What you have to do: Restate each line below word for word, skipping every picture.

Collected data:

※

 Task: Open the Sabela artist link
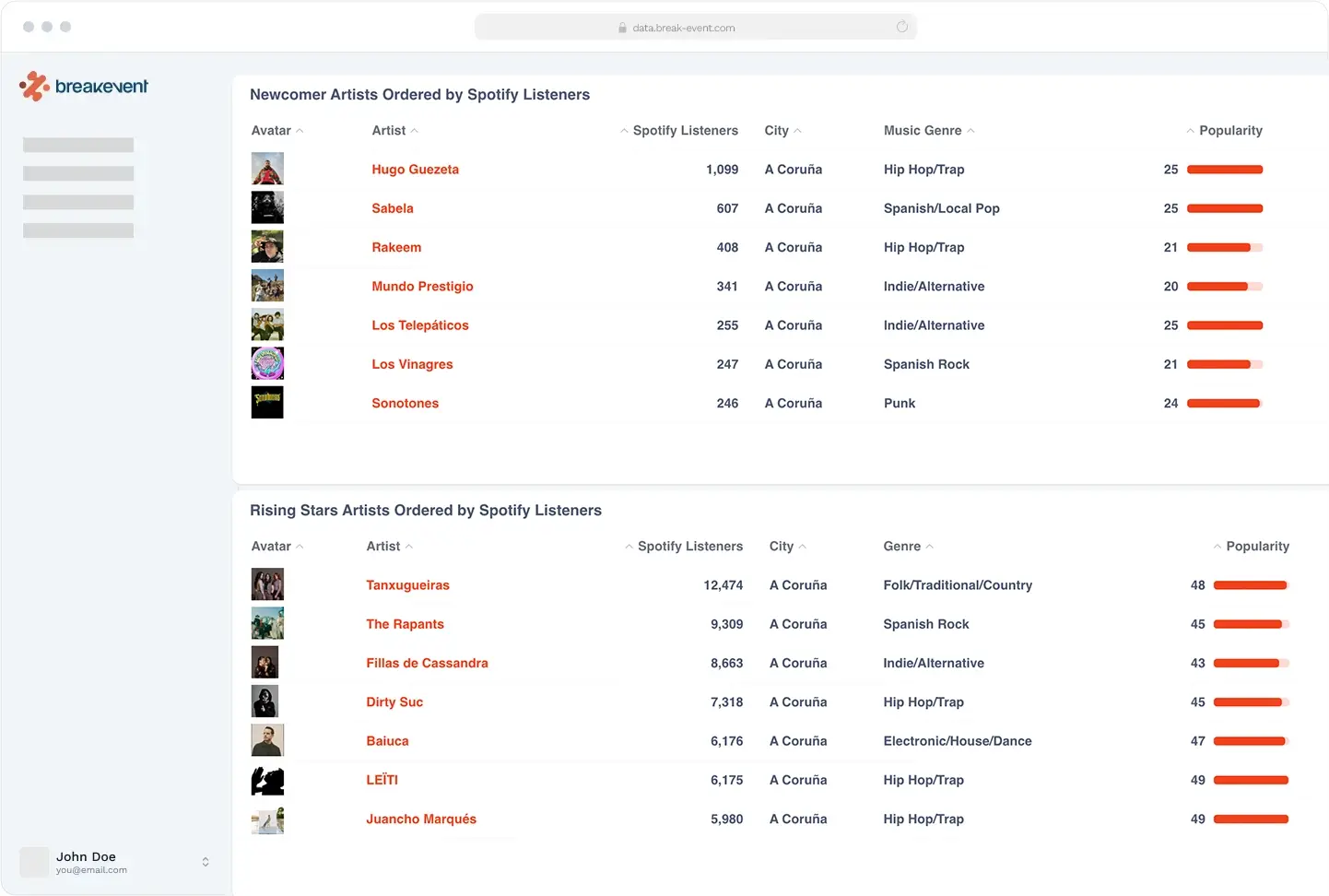click(x=393, y=208)
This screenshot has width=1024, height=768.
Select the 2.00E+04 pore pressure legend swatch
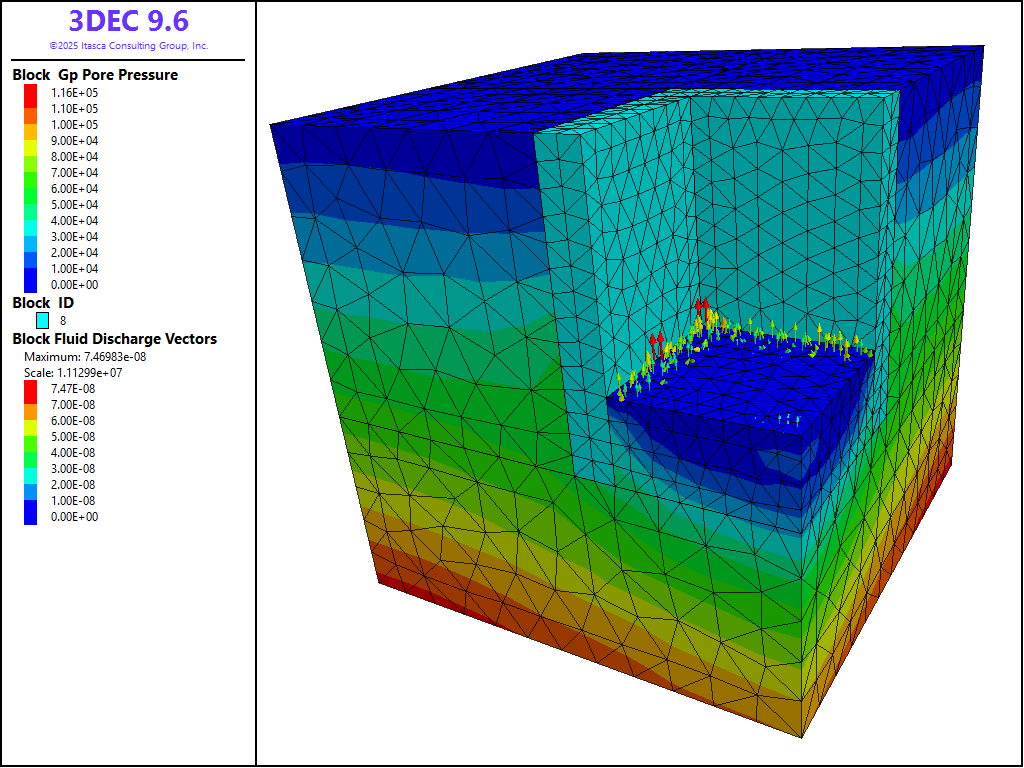[x=31, y=253]
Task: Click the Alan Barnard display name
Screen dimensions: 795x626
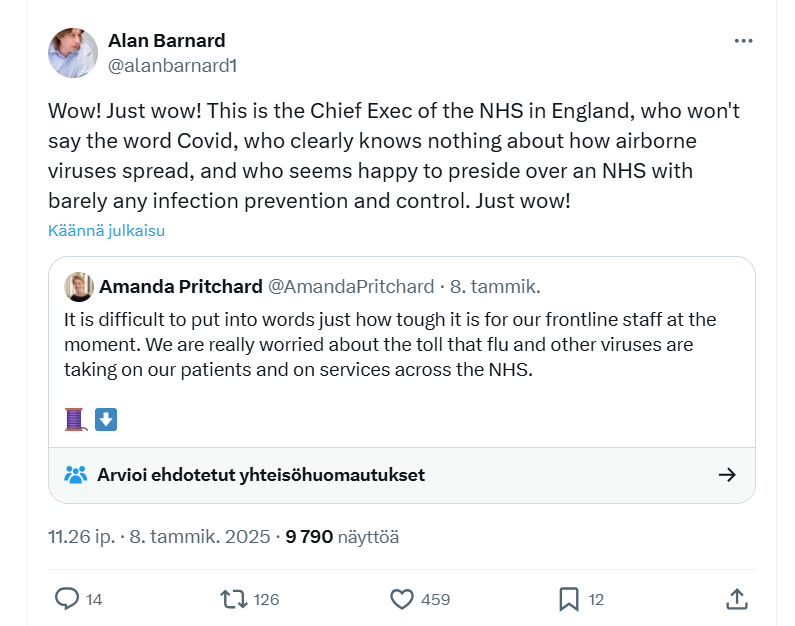Action: [x=166, y=41]
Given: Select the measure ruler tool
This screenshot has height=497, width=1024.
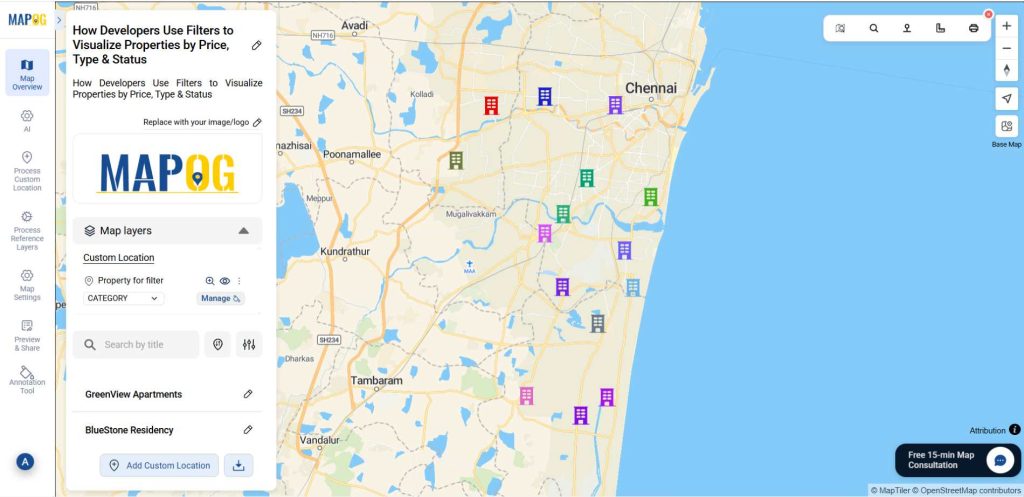Looking at the screenshot, I should [940, 28].
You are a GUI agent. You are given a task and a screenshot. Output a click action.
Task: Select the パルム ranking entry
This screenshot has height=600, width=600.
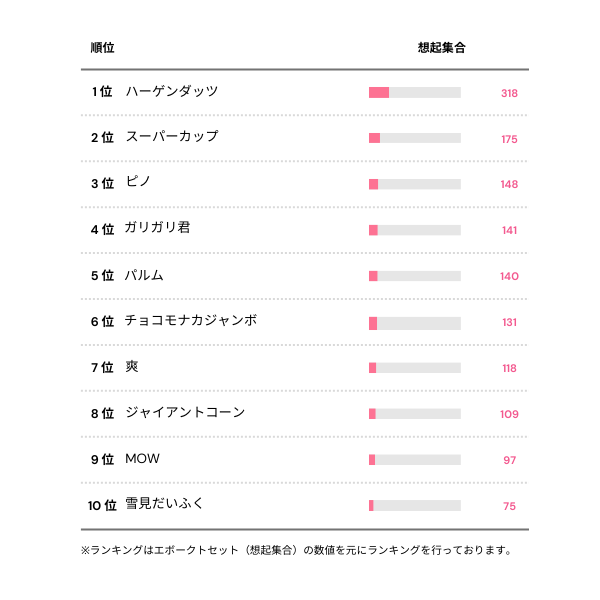tap(144, 275)
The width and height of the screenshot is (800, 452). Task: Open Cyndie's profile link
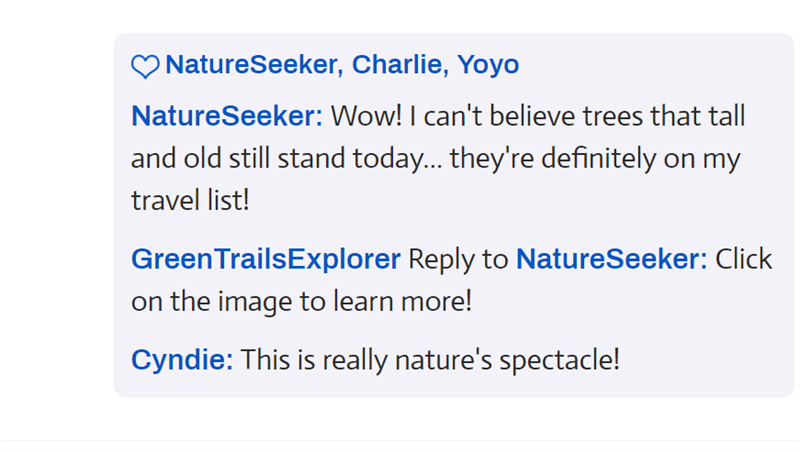tap(181, 359)
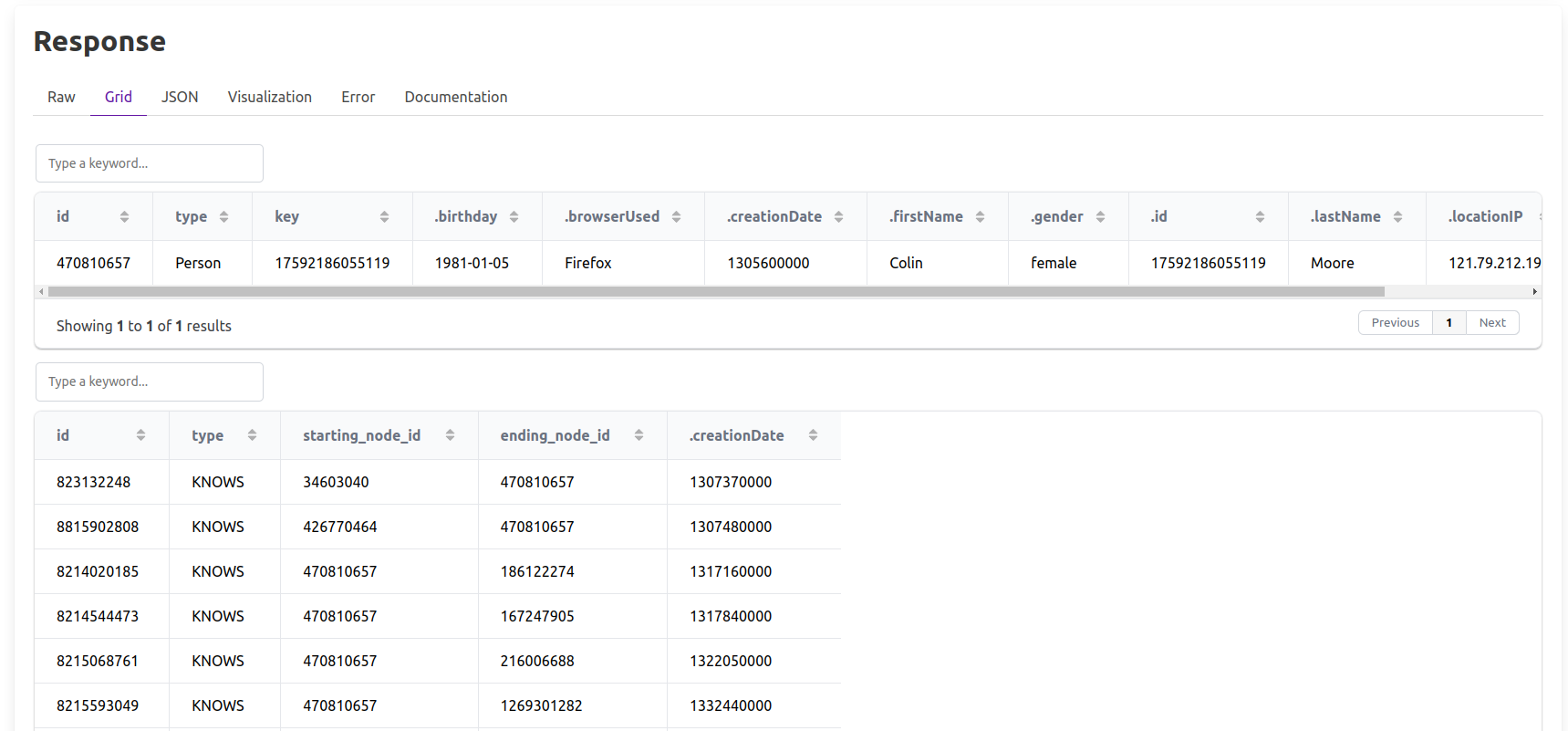This screenshot has height=731, width=1568.
Task: Click the horizontal scrollbar of Person table
Action: (x=715, y=292)
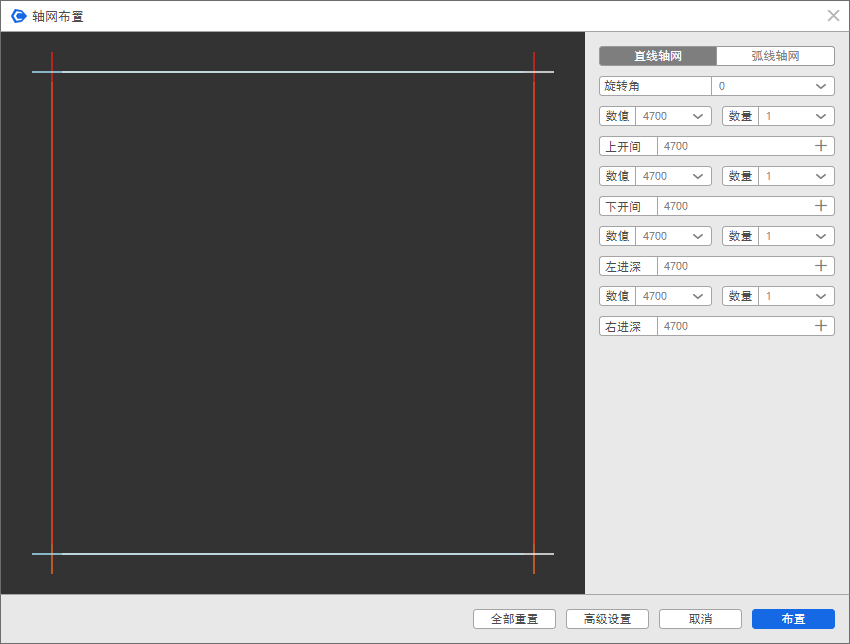Switch to the 弧线轴网 tab
The height and width of the screenshot is (644, 850).
point(775,56)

※

Your solution:
 Task: Open the Sabela artist link
click(x=393, y=208)
This screenshot has width=1024, height=768.
Select the 2.00E+04 pore pressure legend swatch
[x=31, y=253]
Task: Click the Alan Barnard display name
Screen dimensions: 795x626
Action: [x=166, y=41]
Given: Select the measure ruler tool
This screenshot has height=497, width=1024.
Looking at the screenshot, I should [940, 28].
You are a GUI agent. You are given a task and a screenshot. Output a click action.
Task: Select the パルム ranking entry
This screenshot has height=600, width=600.
tap(144, 275)
The width and height of the screenshot is (800, 452). Task: Open Cyndie's profile link
tap(181, 359)
This screenshot has height=731, width=1568.
Task: Click the horizontal scrollbar of Person table
Action: (x=715, y=292)
Switch to the 弧线轴网 tab
The height and width of the screenshot is (644, 850).
point(775,56)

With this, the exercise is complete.